The mean follow-up time was 3.3 years (median 3.6 years, range 0–4.0 years) resulting in a total number of 119,800 patient-years of follow-up. Of the total 36,303 patients, 1127 patients died, resulting in a crude total mortality rate of 0.92% deaths/year observed. All-cause mortality rate per year was 0.22% in the age group 18–49 years, 1.2% in age group 50–59 years, 2.6% in age group 60–69 years, and 6·2% in the group of people 70 years of age or older. The median age of death was 75.3 (95% confidence interval, CI, 74.2, 76.4) years in men and 76.1 (95% CI 75.5, 77.2) years in women. Causes of death (according to death certificates) are listed in Supplementary Table S5 according to eGFR stages. Overall, diabetes was cited as the most common cause of death, but kidney disease, heart failure and cardiac arrest were also common.

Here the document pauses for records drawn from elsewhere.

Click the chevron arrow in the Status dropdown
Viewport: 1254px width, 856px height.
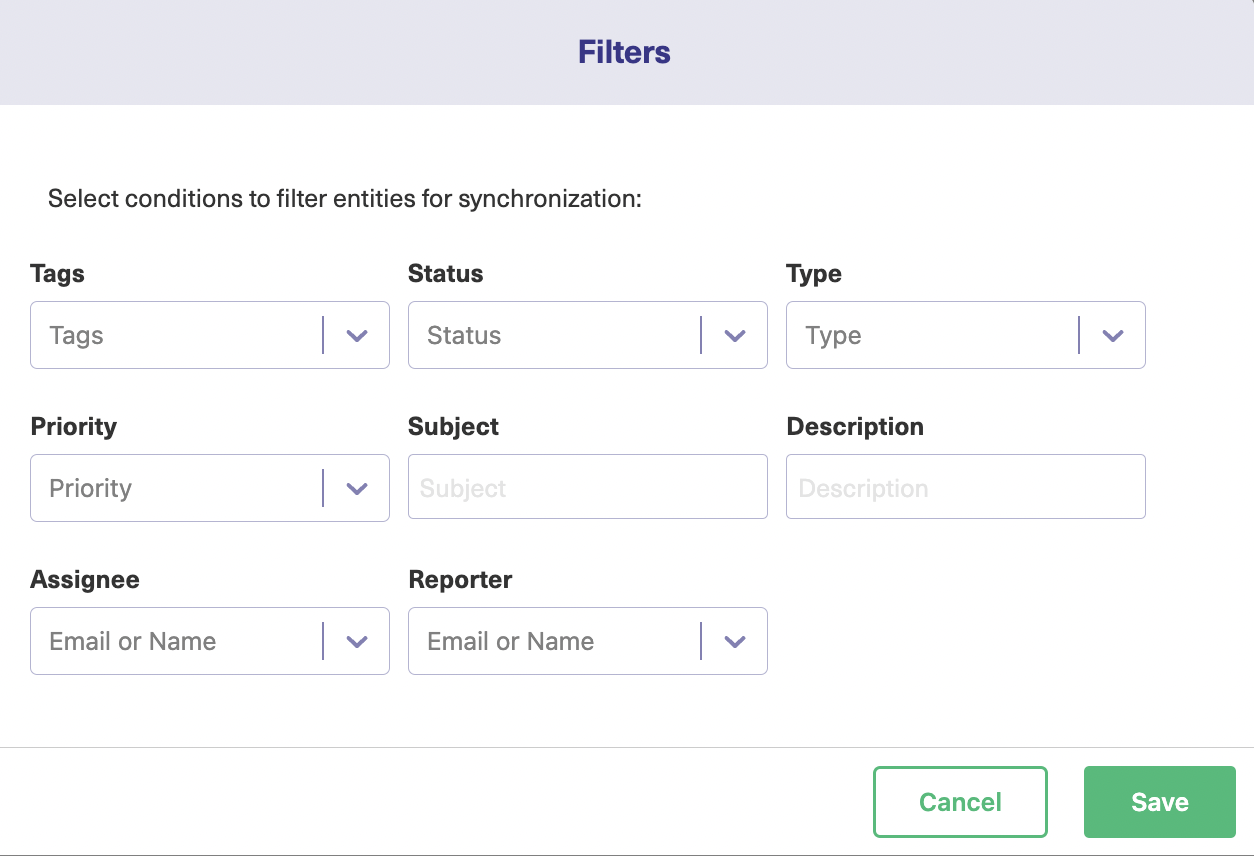[x=735, y=336]
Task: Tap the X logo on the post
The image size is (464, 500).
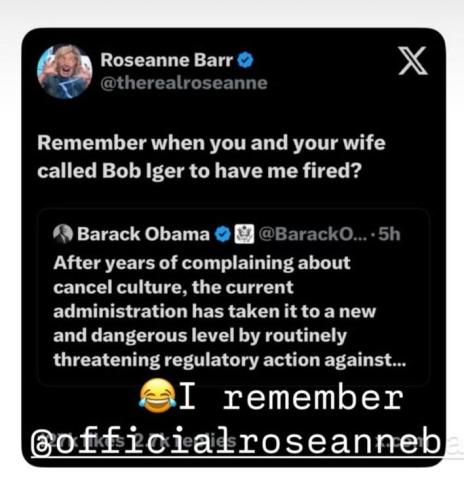Action: [413, 61]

Table 2 gives mortality rates (number of events per 100 person years counted until censoring or death), as well as unadjusted and adjusted risk according to risk factors and risk groups. The mortality rates were higher for people older than 60 years and especially for those older than 70 years, but quite similar in women and men, circa 31 per 100 person years. However, the mortality risk was 20% higher in men after multivariate analysis. The lowest adjusted mortality rates were noted in people with BMI 25.0–29.9, HbA1c 7.0–7.8%, diastolic blood pressure 60–69 mmHg and systolic blood pressure 130–139 mmHg. Significantly elevated adjusted mortality risks were observed in people with BMI lower than 25, HbA1c less than 7.0%, and the lowest blood pressure categories, as well as in people with HbA1c higher than 7.8%, and the highest blood pressure categories.
Mortality was higher for people with a history of cardiovascular disease (37.2 per 100 person years) and especially for those with a history of heart failure (46.2 per 100 person years), which in both cases can be translated into an almost doubling of the risk for death after multivariate analyzes. Similarly, mortality risk increased in people with progressively more pronounced kidney disease, with 36.4 (per 100 person years) in macroalbuminuria and eGFR stage G3 35.3 (per 100 person years). Mortality risks were higher than 40 (per 100 person years) in G4 and G5, with hazard ratio 2.71 and 3.81 in relation to G1, respectively (Table 2).

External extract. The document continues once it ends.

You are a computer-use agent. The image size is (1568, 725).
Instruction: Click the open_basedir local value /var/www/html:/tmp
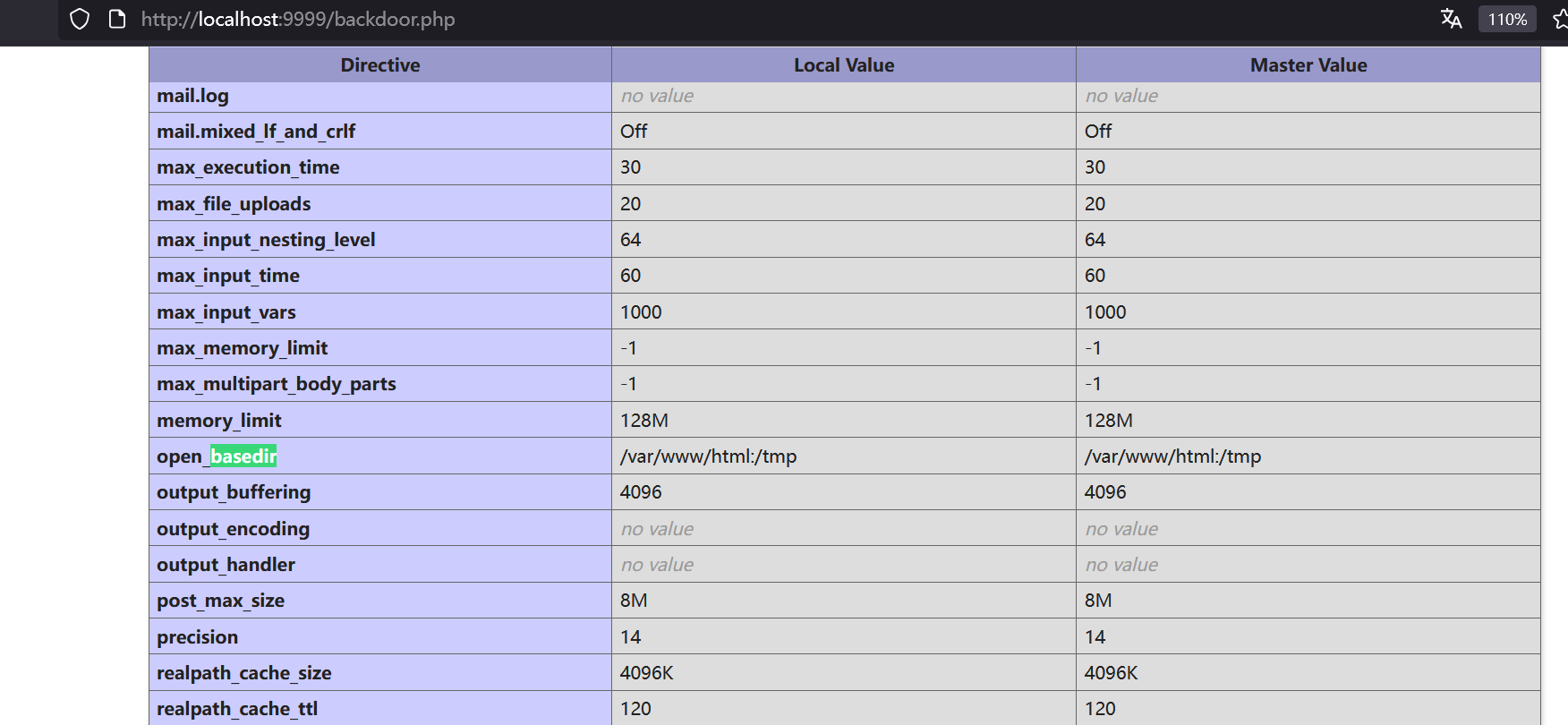point(708,456)
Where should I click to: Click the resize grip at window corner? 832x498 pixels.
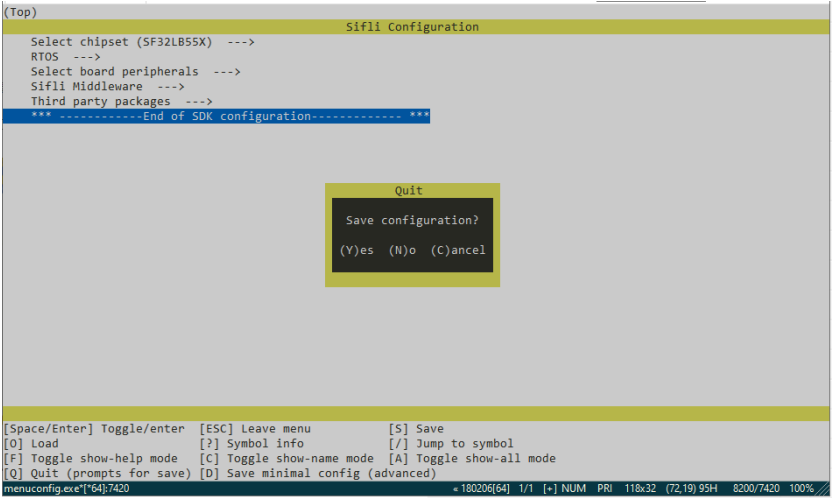click(826, 490)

Figure 1A–D and Table 3 give mortality rates and risk of mortality adjusted for age at the start of follow-up in people with type 1 diabetes grouped according to history of CVD, heart failure and kidney function (eGFR stages). The highest mortality rates were seen in people with lowest kidney function (eGFR stages G4-G5), with previous CVD but particularly in people with previous heart failure. Any combination of these conditions was associated with elevated risk, but the risk estimates were more than two-fold higher in people with G4 or lower kidney function, irrespective of previous history of CVD or heart failure, or not.
(A)–(D) Mortality according to previous history of CVD, heart failure and eGFR stages.
In this nationwide study, we followed a large cohort with type 1 diabetes to describe the significance of risk factors and co-morbidities, such as CVD, heart failure, and CKD, regarding the risk of mortality. Elevated risk was demonstrated in older age groups and in men compared to women, but only very high HbA1c and blood pressure levels were statistically significant in multivariate analyzes, as well as underweight, or normal weight (but not overweight or obesity). A history of CVD or heart failure was found to be harmful, and to an even greater extent albuminuria and advanced stages of CKD. Each combination of these conditions further increased the risk of mortality, emphasizing the clinical significance of them and advocating optimized treatment and follow-up in the clinical practice of these individuals.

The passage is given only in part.